■ Task: Look below for the line containing "Reset the Email Address field"; from there, print each line exactly up to and including the line containing "Viewport: 640px width, 560px height.", and stop.

■ Supplied entries:
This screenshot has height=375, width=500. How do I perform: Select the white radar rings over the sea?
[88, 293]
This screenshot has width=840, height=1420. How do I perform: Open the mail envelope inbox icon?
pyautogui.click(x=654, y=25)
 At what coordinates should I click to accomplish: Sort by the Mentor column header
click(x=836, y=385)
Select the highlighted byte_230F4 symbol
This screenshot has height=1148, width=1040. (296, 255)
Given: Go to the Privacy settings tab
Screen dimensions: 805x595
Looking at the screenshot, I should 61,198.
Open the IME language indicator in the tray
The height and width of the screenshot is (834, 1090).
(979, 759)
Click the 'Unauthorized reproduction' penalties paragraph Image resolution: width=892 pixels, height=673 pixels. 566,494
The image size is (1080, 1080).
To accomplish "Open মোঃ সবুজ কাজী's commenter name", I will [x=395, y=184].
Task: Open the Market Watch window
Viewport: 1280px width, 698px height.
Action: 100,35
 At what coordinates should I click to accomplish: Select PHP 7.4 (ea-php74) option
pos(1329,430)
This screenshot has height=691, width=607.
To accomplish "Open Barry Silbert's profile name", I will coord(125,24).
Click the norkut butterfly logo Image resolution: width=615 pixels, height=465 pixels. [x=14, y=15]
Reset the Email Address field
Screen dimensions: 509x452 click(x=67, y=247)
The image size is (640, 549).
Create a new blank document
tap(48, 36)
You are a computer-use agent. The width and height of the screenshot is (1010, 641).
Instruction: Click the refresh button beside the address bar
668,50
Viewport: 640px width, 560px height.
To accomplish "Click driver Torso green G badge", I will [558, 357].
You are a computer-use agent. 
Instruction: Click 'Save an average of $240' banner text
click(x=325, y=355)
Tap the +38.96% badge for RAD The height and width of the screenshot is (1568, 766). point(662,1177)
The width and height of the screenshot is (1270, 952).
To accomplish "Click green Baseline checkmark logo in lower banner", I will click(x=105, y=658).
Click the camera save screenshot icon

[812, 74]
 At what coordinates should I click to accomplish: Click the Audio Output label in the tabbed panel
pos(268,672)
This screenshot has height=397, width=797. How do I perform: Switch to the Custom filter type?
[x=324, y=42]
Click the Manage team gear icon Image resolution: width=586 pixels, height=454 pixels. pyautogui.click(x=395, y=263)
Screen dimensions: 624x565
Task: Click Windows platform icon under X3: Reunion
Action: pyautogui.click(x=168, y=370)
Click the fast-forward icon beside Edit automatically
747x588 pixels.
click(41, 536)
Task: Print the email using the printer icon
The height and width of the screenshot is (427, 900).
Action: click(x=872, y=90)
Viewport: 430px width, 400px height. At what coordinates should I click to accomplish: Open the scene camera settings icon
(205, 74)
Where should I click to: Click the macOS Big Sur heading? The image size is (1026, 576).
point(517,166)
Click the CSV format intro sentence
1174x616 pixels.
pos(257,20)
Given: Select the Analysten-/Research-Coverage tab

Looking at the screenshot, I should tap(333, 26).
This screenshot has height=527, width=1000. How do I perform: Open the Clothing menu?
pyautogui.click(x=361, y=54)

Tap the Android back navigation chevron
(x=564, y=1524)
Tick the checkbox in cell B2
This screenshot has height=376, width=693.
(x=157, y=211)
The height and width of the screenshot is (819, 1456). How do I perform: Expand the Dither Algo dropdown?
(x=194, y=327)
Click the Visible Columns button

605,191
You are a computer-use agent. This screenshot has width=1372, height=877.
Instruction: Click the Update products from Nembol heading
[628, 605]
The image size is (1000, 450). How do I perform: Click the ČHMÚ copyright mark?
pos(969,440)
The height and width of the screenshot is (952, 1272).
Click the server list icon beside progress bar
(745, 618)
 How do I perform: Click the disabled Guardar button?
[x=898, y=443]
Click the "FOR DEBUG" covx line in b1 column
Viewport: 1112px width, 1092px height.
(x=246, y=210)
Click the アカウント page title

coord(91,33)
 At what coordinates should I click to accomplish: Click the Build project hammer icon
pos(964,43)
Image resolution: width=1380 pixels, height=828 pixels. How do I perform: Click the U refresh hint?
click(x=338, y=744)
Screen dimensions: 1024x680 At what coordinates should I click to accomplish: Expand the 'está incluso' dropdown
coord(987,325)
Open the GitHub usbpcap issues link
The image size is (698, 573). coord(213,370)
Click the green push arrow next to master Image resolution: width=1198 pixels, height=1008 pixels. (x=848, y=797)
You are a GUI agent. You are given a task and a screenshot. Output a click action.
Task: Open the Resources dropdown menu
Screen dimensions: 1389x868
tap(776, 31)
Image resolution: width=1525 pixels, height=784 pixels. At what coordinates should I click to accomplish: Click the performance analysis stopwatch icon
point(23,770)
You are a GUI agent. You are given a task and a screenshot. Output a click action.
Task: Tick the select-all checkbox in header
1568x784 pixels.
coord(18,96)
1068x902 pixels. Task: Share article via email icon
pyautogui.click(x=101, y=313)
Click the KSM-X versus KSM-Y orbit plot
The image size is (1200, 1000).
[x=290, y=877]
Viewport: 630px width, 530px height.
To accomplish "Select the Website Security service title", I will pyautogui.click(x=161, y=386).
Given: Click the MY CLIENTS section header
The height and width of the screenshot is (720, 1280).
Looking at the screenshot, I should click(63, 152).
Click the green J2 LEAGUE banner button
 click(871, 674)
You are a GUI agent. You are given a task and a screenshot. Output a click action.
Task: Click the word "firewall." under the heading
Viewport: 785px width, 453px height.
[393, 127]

■ Exercise answer:
Reset the Email Address field
Screen dimensions: 509x452 click(x=67, y=247)
The image size is (640, 549).
Create a new blank document
tap(48, 36)
You are a computer-use agent. The width and height of the screenshot is (1010, 641).
Instruction: Click the refresh button beside the address bar
668,50
Viewport: 640px width, 560px height.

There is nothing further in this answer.